# MSDM5058 Tutorial 1 (Part 1) - Review on probability and statistics

## Contents
1. Probability of events
2. Probability disbtribution
3. Statistical measures

---

# 1. Probability of events

The probability of an event $A$ is denoted as $P(A)$. The two key principles of probability are

- $0<P<1$: The probability of any events are values between $0$ and $1$.
- $\sum P = 1$: Sum of the probability of all _mutually exclusive_ events is $1$.

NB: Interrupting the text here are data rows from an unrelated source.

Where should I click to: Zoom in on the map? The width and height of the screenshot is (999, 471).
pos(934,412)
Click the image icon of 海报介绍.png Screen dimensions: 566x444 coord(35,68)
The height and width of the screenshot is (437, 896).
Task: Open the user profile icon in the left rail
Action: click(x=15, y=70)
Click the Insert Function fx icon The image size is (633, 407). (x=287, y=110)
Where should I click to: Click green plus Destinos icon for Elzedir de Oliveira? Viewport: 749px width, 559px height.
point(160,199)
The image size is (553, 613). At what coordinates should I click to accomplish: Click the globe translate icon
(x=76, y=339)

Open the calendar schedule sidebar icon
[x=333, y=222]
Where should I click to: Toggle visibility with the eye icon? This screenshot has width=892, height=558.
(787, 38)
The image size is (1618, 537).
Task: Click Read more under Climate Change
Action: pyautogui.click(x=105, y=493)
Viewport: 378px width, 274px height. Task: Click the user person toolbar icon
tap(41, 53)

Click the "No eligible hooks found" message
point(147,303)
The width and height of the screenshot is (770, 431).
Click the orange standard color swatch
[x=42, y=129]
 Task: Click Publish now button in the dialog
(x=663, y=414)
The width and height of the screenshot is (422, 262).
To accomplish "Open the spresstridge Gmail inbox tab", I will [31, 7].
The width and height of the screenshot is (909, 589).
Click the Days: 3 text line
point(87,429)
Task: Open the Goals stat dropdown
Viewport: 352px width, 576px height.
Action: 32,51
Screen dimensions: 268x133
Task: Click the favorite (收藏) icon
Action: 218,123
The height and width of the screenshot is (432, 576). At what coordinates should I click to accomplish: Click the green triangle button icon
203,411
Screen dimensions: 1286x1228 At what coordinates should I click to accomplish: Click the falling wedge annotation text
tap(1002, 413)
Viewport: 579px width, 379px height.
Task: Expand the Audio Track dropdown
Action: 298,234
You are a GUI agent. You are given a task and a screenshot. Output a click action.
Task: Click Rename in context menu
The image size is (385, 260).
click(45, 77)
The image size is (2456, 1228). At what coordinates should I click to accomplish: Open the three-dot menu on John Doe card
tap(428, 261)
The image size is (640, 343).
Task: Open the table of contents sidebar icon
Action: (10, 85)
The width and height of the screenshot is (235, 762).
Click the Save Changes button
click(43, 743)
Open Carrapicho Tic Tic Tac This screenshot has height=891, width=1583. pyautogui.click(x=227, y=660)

## 1.1. Relations between events

You should bear in mind these relations between events:

### 1.1.1. Complement

The complement of an event is the probability that the event dose not occur. It is denoted as $P(\bar{A})=1-P(A)$.

### 1.1.2. Intersection

The intersection between two events is equivalent to the "AND" operation, i.e. the probability for event $A$ AND event $B$ happening together, denoted as $P(A\cap B)$. It is also called their **joint probability**. 

- **Independence**: If the occurrence of $A$ and $B$ do not influence each other, they are independent and satisfies the so-called "product rule": 
 
 $$P(A\cap B) \stackrel{\text{indep.}}= P(A) P(B)\ .$$

 However, "independence" may get philosophically hard to determine. (Does a butterfly in Brazil cause a tornado in the United States?) Hence, as long as his data supports the equality, one may hedge to say that two events are statistically independent instead.

- **Mutually exclusive**: If $A$ and $B$ never happen together, they are called mutually exclusive and $P(A\cap B)\stackrel{\text{m.e.}}=0$. A simple example of mutually exclusive events is to get a head and get a tail from flipping one coin.

### 1.1.3. Union

The union between two events is equivalent to the "OR" operation, i.e. the probability for at least one of $A$ OR $B$ happening, denoted as $P(A\cup B)$. 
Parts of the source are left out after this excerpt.